Young's & Hölder's Inequality

The proof chain begins with an elementary inequality about real numbers, which we then "integrate" to obtain the central inequality of \(L^p\) theory.

Hölder Conjugates

Definition: Hölder Conjugate

For an exponent \(1 < p < \infty\), the Hölder conjugate \(q\) is the unique real number satisfying \[ \frac{1}{p} + \frac{1}{q} = 1, \qquad \text{equivalently} \quad q = \frac{p}{p - 1}. \] Since \(p > 1\), \(p - 1 > 0\) gives \(q > 0\); and \(p > p - 1\) gives \(q > 1\), while \(p < \infty\) gives \(q < \infty\).
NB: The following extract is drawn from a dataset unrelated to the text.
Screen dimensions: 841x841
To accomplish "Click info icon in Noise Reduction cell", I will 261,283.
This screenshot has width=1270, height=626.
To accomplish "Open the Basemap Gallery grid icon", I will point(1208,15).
Thus \(1 < q < \infty\). The extreme cases are defined by convention so that the relation \(1/p + 1/q = 1\) remains formally valid with the extended-real convention \(1/\infty = 0\): the conjugate of \(p = 1\) is \(q = \infty\), and the conjugate of \(p = \infty\) is \(q = 1\). The relation is symmetric: the conjugate of \(q\) is \(p\).
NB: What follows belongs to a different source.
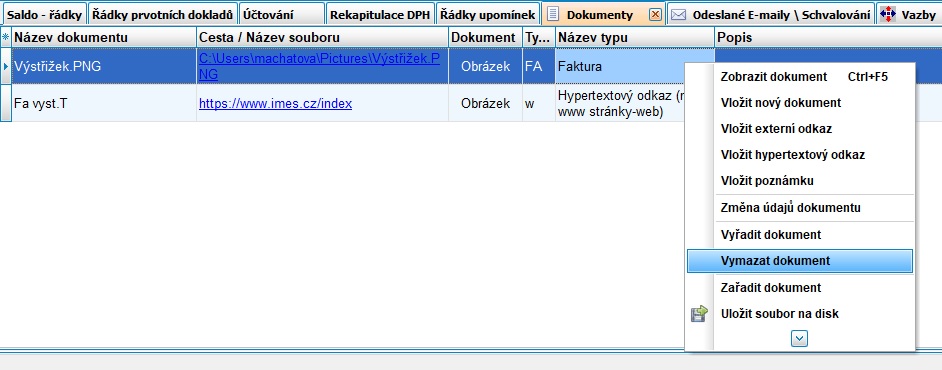This screenshot has width=942, height=370.
Task: Click envelope icon on Odeslané E-maily tab
Action: pos(678,14)
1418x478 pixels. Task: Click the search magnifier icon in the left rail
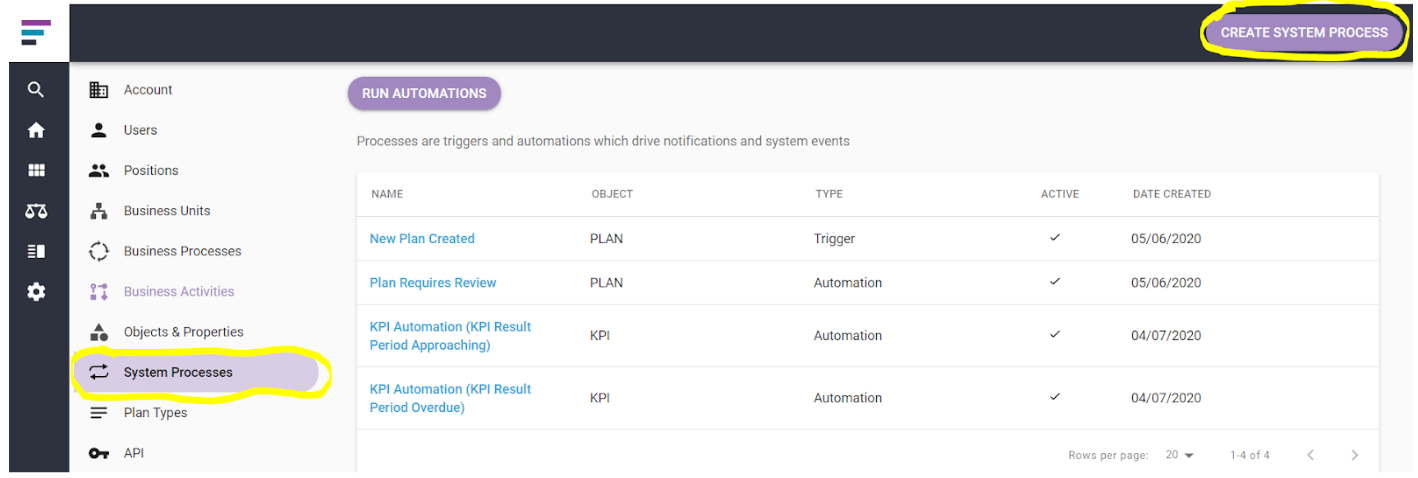[x=36, y=90]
The unique self-conjugate case is \(p = q = 2\) — the setting of Hilbert spaces and the Cauchy-Schwarz inequality. The algebraic identity \((p - 1)q = p\), which follows immediately from \(q = p/(p-1)\), will appear repeatedly in the proofs below.

Young's Inequality

Theorem: Young's Inequality

Let \(1 < p < \infty\) and let \(q\) be its Hölder conjugate. For all \(a, b \geq 0\), \[ ab \;\leq\; \frac{a^p}{p} + \frac{b^q}{q}. \] Equality holds if and only if \(a^p = b^q\).

Proof:

The argument is a direct specialization of the weighted AM-GM inequality with weights \((1/p, 1/q)\). If \(a = 0\) or \(b = 0\), both sides reduce to a non-negative quantity and the inequality holds trivially (see the equality analysis below). Assume \(a, b > 0\).
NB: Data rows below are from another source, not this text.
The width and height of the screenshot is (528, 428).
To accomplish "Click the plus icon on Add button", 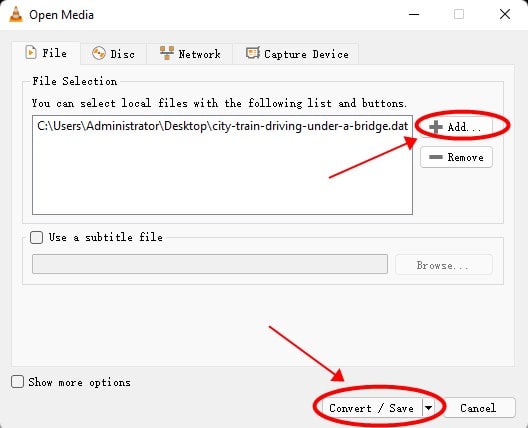I will point(436,127).
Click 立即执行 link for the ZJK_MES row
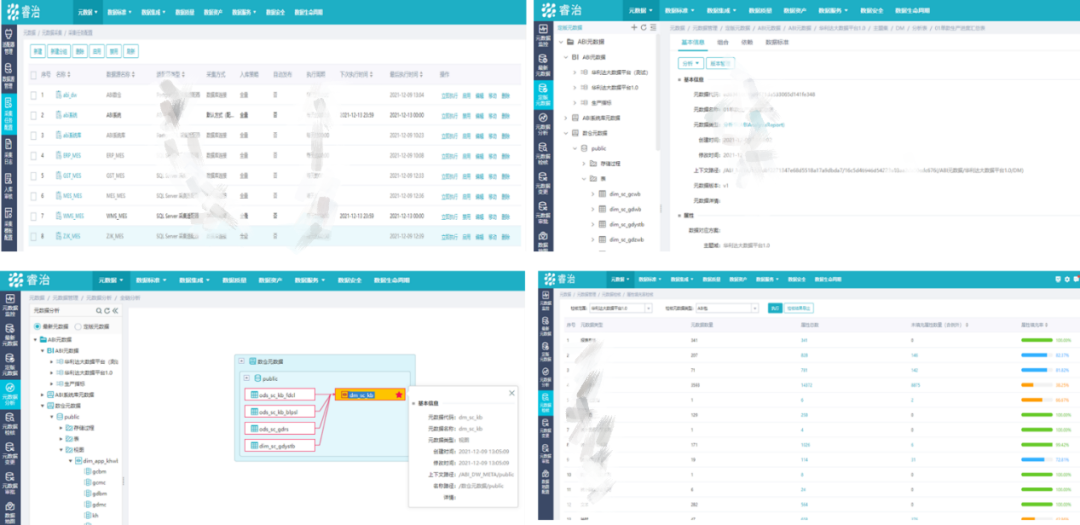Viewport: 1080px width, 525px height. 449,237
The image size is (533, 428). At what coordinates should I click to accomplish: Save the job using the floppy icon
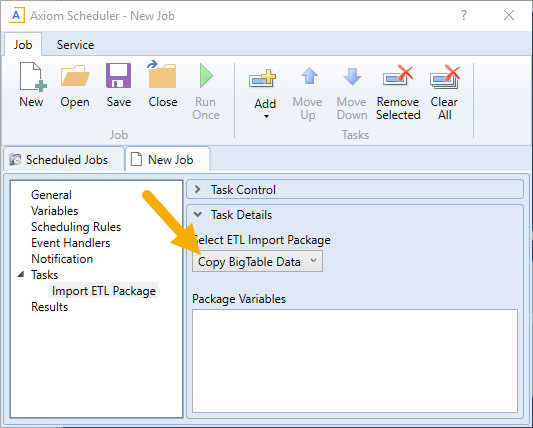coord(118,75)
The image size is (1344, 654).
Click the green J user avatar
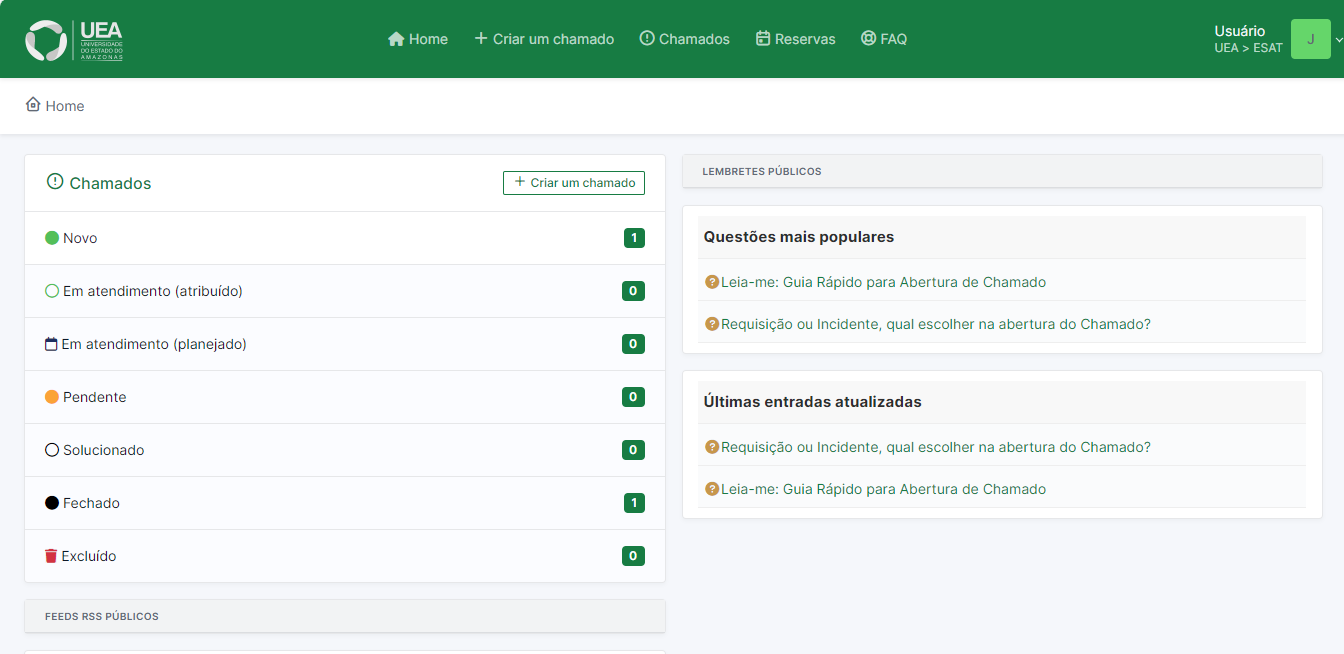[x=1310, y=39]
The key observation is that the logarithm \(t \mapsto \log t\) is strictly concave on \((0, \infty)\): its second derivative \((\log t)'' = -1/t^2\) is strictly negative. By the definition of strict concavity, for any \(\lambda \in (0, 1)\) and \(u, v > 0\) with \(u \neq v\), \[ \log\bigl(\lambda u + (1 - \lambda) v\bigr) \;>\; \lambda \log u + (1 - \lambda) \log v, \] with equality when \(u = v\). By the logarithm rules \(\lambda \log u + (1 - \lambda) \log v = \log\bigl(u^\lambda v^{1-\lambda}\bigr)\). Since \(\log\) is strictly increasing, we obtain the weighted AM-GM inequality \[ u^\lambda \, v^{1 - \lambda} \;\leq\; \lambda u + (1 - \lambda) v, \] with equality if and only if \(u = v\).

Now set \(\lambda = 1/p\) (so that \(1 - \lambda = 1/q\) and \(\lambda \in (0, 1)\) since \(1 < p < \infty\)), \(u = a^p\), and \(v = b^q\): \[ (a^p)^{1/p} (b^q)^{1/q} \;\leq\; \frac{a^p}{p} + \frac{b^q}{q}. \] Simplifying the left side, \((a^p)^{1/p} (b^q)^{1/q} = a \cdot b\), which gives \(ab \leq \frac{a^p}{p} + \frac{b^q}{q}\).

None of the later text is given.